======== EXERCISE INPUT ========
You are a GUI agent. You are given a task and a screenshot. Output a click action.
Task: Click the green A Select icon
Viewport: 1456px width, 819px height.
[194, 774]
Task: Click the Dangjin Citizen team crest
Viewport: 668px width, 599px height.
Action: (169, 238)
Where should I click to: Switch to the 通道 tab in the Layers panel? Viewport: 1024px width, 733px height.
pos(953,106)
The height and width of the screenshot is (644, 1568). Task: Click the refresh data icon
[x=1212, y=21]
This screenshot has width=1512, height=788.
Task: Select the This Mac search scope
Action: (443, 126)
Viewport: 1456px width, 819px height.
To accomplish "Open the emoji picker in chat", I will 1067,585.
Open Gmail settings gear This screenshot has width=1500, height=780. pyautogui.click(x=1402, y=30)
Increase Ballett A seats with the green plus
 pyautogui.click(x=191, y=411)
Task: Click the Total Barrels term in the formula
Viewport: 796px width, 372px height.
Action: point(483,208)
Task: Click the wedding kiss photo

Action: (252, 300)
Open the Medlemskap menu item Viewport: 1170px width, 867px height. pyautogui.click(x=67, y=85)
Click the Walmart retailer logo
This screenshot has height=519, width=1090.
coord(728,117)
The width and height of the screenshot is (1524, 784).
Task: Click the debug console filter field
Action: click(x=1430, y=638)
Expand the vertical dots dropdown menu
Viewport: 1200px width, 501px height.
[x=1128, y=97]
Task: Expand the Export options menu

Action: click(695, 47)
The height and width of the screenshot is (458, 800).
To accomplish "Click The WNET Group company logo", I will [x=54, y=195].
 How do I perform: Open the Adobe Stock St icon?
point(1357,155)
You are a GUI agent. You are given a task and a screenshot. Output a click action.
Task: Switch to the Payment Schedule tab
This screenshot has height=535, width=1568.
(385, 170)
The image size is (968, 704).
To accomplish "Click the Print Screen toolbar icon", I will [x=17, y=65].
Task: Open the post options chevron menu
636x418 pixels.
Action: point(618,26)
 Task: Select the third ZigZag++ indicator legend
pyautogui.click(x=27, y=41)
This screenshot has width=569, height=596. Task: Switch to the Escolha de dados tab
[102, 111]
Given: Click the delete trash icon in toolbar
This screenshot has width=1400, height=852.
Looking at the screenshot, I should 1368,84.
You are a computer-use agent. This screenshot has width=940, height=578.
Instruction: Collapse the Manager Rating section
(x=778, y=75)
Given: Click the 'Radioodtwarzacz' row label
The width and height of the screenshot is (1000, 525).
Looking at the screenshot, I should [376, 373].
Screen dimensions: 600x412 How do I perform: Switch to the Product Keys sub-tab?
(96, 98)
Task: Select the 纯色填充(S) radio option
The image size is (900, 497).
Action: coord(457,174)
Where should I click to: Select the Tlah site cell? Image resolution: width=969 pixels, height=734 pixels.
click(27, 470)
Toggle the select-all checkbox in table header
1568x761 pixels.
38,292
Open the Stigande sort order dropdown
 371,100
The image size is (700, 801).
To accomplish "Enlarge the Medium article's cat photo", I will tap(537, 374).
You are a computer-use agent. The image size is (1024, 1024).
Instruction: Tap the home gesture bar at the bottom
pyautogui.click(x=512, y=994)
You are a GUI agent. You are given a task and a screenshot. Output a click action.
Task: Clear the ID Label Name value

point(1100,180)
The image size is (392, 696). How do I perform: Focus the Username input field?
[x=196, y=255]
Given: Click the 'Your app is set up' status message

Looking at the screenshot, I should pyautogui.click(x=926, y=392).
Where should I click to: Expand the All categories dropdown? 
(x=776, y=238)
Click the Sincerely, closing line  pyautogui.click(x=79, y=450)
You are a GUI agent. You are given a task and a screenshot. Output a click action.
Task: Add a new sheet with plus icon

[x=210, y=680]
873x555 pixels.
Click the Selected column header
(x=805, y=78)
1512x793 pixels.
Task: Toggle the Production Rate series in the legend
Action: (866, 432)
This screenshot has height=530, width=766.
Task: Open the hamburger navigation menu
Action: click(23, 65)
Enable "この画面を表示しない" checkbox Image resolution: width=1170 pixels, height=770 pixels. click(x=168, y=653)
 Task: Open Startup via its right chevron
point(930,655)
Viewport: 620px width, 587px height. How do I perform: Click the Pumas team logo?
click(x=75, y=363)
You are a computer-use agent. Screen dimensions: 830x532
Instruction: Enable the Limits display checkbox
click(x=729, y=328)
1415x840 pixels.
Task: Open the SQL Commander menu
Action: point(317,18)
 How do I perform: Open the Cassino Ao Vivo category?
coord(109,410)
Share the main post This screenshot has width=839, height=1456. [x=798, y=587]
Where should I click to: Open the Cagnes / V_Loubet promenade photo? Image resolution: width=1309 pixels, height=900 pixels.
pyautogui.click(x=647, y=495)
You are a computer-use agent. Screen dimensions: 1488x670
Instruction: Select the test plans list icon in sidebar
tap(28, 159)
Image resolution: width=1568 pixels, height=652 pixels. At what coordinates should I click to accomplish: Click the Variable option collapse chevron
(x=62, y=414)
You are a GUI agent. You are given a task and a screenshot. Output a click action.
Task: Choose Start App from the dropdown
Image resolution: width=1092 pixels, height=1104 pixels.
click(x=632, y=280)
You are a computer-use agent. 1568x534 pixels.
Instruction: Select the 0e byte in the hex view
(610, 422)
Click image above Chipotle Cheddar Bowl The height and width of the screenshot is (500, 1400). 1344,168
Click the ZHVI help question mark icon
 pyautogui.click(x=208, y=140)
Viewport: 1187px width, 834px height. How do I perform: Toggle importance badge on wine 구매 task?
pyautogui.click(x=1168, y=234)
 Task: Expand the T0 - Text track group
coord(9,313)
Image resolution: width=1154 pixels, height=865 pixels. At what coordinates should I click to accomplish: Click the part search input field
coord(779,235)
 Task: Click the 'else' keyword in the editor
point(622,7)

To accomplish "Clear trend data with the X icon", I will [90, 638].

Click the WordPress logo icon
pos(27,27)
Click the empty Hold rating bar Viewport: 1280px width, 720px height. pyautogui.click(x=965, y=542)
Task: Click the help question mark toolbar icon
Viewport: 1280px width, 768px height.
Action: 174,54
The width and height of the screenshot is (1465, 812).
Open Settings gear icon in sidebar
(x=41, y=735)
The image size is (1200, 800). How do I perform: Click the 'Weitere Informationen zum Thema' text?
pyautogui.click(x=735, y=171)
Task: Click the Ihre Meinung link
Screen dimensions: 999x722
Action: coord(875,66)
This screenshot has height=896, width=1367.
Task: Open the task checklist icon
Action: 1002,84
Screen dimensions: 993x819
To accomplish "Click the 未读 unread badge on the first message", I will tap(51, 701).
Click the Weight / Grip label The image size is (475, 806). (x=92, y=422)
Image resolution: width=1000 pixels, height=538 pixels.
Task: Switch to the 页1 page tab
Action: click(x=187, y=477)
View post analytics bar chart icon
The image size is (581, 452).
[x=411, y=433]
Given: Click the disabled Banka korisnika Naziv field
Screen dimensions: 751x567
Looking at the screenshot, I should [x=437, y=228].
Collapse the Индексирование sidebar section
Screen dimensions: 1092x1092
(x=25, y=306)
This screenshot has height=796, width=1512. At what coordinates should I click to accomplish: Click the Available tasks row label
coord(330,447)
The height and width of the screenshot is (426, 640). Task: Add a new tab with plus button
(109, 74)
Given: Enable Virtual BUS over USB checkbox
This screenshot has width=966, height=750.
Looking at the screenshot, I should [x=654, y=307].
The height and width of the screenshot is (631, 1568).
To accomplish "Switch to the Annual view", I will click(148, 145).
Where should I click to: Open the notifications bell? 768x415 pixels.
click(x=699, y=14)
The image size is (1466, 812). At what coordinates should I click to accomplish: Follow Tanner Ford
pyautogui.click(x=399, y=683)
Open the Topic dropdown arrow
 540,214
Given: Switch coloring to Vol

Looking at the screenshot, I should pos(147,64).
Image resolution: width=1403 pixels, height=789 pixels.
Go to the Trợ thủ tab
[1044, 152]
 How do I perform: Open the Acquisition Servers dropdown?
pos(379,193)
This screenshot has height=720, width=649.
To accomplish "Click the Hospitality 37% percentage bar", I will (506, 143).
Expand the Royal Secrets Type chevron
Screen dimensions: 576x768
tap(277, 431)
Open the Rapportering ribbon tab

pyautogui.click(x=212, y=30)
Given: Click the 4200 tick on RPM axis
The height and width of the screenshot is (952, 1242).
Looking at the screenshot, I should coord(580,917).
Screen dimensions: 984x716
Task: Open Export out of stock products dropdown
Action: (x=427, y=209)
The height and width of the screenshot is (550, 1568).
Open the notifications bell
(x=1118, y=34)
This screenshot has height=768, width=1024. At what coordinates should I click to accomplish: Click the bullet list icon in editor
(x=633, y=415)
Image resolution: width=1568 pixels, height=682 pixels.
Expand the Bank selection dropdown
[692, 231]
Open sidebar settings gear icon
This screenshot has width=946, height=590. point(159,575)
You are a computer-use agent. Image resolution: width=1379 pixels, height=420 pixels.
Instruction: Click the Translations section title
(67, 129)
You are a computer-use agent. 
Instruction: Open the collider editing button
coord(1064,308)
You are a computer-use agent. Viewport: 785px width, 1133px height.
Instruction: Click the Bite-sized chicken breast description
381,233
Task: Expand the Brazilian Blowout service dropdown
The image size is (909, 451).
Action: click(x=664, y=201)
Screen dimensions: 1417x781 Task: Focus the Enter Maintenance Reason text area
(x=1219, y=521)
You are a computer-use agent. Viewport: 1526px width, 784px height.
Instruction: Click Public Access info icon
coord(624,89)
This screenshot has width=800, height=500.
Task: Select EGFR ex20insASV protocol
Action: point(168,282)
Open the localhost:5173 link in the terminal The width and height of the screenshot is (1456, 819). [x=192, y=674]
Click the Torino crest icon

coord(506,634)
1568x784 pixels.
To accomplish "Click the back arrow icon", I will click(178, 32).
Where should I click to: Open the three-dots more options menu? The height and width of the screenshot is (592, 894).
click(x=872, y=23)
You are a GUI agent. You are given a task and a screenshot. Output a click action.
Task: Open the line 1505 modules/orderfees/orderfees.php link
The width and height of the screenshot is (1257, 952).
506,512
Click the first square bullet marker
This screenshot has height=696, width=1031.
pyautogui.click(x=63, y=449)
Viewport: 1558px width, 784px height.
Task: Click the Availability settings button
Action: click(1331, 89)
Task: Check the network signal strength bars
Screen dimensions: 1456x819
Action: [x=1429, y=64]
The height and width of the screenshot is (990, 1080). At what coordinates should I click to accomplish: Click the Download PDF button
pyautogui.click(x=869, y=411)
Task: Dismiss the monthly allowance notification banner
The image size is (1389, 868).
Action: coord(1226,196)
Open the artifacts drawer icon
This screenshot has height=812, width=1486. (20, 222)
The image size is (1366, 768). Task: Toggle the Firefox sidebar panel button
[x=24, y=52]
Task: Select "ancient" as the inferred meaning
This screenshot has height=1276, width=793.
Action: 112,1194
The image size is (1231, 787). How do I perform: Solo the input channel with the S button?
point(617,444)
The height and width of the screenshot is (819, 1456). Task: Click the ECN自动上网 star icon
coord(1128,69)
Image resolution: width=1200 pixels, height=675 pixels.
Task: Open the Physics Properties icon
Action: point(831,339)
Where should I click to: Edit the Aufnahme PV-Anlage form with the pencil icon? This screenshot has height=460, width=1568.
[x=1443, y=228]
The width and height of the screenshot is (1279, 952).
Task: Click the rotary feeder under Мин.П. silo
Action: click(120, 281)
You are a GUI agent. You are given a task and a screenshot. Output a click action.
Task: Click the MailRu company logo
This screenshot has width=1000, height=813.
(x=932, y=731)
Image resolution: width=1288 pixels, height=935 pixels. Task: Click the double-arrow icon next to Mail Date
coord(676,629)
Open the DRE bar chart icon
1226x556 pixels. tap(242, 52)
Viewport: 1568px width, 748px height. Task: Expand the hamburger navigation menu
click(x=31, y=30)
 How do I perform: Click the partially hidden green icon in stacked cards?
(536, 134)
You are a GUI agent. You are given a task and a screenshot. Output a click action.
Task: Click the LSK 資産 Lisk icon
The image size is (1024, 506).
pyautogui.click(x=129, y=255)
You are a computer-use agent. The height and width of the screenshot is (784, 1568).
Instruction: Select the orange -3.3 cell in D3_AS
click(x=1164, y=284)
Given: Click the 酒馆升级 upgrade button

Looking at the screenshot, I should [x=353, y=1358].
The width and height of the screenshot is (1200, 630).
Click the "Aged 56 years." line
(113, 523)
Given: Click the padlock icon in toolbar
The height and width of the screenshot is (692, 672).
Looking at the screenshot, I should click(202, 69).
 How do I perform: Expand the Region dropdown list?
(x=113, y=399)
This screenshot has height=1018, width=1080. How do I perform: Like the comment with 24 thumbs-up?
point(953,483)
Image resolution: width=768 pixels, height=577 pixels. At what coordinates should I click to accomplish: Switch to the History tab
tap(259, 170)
========
_GIVEN TASK_: Copy out verbatim the stretch of the records from the line that contains "You are a computer-use agent. Screen dimensions: 830x532" through the line that contains "coord(9,313)", including both of those lines.

_COMPLETED TASK_:
You are a computer-use agent. Screen dimensions: 830x532
Instruction: Enable the Limits display checkbox
click(x=729, y=328)
1415x840 pixels.
Task: Open the SQL Commander menu
Action: point(317,18)
 How do I perform: Open the Cassino Ao Vivo category?
coord(109,410)
Share the main post This screenshot has width=839, height=1456. [x=798, y=587]
Where should I click to: Open the Cagnes / V_Loubet promenade photo? Image resolution: width=1309 pixels, height=900 pixels.
pyautogui.click(x=647, y=495)
You are a computer-use agent. Screen dimensions: 1488x670
Instruction: Select the test plans list icon in sidebar
tap(28, 159)
Image resolution: width=1568 pixels, height=652 pixels. At what coordinates should I click to accomplish: Click the Variable option collapse chevron
(x=62, y=414)
You are a GUI agent. You are given a task and a screenshot. Output a click action.
Task: Choose Start App from the dropdown
Image resolution: width=1092 pixels, height=1104 pixels.
click(x=632, y=280)
You are a computer-use agent. 1568x534 pixels.
Instruction: Select the 0e byte in the hex view
(610, 422)
Click image above Chipotle Cheddar Bowl The height and width of the screenshot is (500, 1400). 1344,168
Click the ZHVI help question mark icon
 pyautogui.click(x=208, y=140)
Viewport: 1187px width, 834px height. How do I perform: Toggle importance badge on wine 구매 task?
pyautogui.click(x=1168, y=234)
 Task: Expand the T0 - Text track group
coord(9,313)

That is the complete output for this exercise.